这里是我的完整代码，除了Convarsation字符串没有插入外，一切似乎都正常工作，然后$ conid在调试中回来真的很高。

$link = mysql_connect($OW_DB_HOST, $OW_DB_USER, $OW_DB_PASS);
if (!$link) {
    die('Connection fail: ' . mysql_error());
}
mysql_select_db($OW_DB_NAME, $link);
// End of connection database

$stamp = time(); 

//1
mysql_query("UPDATE ow_base_user Set activityStamp = '$stamp' where id = '$profile_id' ");
mysql_query("INSERT INTO ow_base_user_online (id, userId, activityStamp, context) VALUES ('', '$profile_id', '$stamp', '1')");


$receiver_id = '637';

mysql_query("INSERT INTO ow_mailbox_conversation (id, initiatorId, interlocutorId, subject, read, deleted, viewed, notificationSent, createStamp, initiatorDeletedTimestamp, interlocutorDeletedTimestamp, lastMessageId, lastMessageTimestamp)
VALUES ('', '$profile_id', '$receiver_id', 'mailbox_chat_conversation', '1', '0', '1', '0', '$stamp', '0', '0', '', '$stamp')");
$conid = mysql_insert_id();

mysql_query("INSERT INTO ow_mailbox_message (id, conversationId, timeStamp, senderId, recipientId, text, recipientRead, isSystem, wasAuthorized)
VALUES ('', '$conid', '$stamp', '$profile_id', '$receiver_id', 'hi there', '0', '0', '1')");
$msgid = mysql_insert_id();

mysql_query("INSERT INTO ow_mailbox_last_message (id, conversationId, initiatorMessageId, interlocutorMessageId)
VALUES ('', '$conid', '$msgid', '0')");
$lastmsgid = mysql_insert_id();

mysql_query("UPDATE ow_mailbox_conversation Set lastMessageId = '$lastmsgid' where id = '$conid' ");

//End of script if devmode = false

// Output all used variables on devmode = true
if (DEVMODE){
    echo 'Connection ok';echo '<br>';
    echo '1 = ',$conid;echo '<br>';
    echo '2 = ',$msgid;echo '<br>';
    echo '3 = ',$lastmsgid;echo '<br>';

}

// End of testbench

mysql_close($link);
?>

Answer 1

如果使用PDO进行连接，可以使用PDO :: lastInsertId获取最后插入行的id。
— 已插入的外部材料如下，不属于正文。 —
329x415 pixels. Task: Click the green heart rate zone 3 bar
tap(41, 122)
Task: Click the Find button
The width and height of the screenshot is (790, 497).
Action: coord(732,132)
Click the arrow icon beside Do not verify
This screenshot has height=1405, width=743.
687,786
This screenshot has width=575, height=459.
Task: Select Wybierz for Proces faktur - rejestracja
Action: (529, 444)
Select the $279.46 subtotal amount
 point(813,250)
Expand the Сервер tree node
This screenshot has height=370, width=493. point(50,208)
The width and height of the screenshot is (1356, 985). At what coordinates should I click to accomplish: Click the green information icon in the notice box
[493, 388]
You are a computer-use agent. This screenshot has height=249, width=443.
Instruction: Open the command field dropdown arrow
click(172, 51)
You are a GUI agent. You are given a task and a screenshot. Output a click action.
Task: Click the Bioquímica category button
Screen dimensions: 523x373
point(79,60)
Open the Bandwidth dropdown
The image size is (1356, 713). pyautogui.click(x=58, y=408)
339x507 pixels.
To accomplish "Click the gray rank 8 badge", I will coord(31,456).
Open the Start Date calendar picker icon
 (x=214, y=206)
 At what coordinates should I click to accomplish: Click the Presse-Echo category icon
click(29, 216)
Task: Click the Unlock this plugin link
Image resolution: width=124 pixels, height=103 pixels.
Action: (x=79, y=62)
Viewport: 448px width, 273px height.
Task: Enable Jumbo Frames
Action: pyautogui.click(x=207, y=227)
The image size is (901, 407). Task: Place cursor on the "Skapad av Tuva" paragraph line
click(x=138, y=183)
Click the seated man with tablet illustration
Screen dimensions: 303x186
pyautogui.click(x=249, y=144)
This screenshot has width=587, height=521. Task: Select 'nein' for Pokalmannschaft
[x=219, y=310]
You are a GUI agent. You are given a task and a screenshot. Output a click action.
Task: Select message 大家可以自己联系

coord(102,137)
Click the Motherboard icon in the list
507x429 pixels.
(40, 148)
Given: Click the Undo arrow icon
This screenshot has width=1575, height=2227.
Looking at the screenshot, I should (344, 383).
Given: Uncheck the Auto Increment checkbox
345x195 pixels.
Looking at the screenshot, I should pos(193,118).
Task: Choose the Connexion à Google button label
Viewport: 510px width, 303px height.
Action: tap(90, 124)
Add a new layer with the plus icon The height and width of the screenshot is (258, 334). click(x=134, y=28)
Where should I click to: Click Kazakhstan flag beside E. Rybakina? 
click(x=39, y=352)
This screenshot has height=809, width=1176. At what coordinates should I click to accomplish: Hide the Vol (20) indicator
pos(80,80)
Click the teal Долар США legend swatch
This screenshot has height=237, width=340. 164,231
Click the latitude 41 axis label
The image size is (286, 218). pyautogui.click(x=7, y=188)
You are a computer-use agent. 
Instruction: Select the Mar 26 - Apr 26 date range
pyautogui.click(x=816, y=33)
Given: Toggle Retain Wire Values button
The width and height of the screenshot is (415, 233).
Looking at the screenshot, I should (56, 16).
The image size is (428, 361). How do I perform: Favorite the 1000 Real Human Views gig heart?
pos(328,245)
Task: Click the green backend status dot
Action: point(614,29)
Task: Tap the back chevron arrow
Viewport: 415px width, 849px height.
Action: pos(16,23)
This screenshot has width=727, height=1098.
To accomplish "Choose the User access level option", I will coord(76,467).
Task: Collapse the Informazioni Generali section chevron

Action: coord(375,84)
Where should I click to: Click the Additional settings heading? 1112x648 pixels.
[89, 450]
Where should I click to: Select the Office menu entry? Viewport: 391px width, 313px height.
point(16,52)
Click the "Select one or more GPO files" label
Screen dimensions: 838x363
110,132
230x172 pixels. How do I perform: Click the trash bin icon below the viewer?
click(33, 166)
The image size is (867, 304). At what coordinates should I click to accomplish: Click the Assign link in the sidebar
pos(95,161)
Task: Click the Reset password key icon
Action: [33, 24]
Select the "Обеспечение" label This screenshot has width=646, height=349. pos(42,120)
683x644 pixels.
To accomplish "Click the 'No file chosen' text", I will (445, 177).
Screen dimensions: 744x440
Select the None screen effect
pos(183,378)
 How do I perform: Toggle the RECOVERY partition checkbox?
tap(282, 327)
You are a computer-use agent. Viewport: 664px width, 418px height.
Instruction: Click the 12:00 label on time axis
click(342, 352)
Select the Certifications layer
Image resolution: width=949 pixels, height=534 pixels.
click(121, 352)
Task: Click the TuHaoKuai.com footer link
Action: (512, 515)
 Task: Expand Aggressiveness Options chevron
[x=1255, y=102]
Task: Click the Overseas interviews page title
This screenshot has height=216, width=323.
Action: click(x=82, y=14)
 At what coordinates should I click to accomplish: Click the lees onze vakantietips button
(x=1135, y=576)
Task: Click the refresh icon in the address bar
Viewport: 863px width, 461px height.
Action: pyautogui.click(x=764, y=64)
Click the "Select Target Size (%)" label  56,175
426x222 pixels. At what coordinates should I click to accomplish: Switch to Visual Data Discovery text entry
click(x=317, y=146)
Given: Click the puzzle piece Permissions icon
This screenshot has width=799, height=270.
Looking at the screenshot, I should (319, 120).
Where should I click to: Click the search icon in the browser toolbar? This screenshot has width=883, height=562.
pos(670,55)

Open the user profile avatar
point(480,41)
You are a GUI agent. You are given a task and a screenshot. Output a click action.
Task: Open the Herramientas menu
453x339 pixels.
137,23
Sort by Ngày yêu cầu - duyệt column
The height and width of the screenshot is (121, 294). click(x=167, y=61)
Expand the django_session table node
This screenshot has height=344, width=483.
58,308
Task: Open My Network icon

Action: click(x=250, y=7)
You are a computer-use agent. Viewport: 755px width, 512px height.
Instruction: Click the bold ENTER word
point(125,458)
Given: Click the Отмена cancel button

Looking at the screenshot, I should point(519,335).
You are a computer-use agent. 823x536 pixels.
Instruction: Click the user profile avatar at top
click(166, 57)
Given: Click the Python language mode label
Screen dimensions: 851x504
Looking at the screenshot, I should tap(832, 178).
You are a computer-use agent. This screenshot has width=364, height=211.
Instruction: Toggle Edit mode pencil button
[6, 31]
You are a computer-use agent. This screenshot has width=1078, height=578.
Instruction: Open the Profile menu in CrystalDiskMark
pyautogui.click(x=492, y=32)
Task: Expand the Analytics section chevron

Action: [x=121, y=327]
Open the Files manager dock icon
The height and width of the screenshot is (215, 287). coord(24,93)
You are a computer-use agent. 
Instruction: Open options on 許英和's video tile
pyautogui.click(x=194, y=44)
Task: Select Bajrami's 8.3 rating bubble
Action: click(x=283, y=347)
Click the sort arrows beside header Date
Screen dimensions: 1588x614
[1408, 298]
请参考： http://php.net/manual/en/pdo.lastinsertid.php

替换， http://php.net/manual/en/mysqli.insert-id.php

Answer 2

您无法确定下一个插入ID，因为您的系统将（我假设）一次处理多个Feed，因为您的网站不是单用户

最好的办法是使用三个查询：

1. 插入表1并检索ID（id1）
2. 插入表2（存储id1）并检索新ID（id2）
3. 更新表1（记录ID id1）以在相关字段中存储id2

为此，我建议使用InnoDB表和事务。如果发生故障，您可以回滚到任何开始之前的状态，并最小化存在的未附加的ID。

另一种方法是创建第三个表来存储表之间的关系。从本质上讲，它存储了id1和id2，而没有其他

如果可能，请重新处理表，以便不需要此相互引用。从长远来看，这将使事情变得更容易

最后，停止使用mysql_功能。它们在PHP 7中被弃用并完全删除。使用PDO或mysqli_函数。你好，谢谢我

Answer 3

问题是结构错误

这是固定代码。

    mysql_query("INSERT INTO ow_mailbox_conversation (id, initiatorId, interlocutorId, subject, `read`, deleted, viewed, notificationSent, createStamp, initiatorDeletedTimestamp, interlocutorDeletedTimestamp, lastMessageId, lastMessageTimestamp)
VALUES ('', $profile_id, $receiver_id, 'mailbox_chat_conversation', 1, 0, 1, 0, $stamp, 0, 0, '', $stamp)");
$conid = mysql_insert_id();

注意已删除的＆＃39; ＆＃39;围绕数字和变量。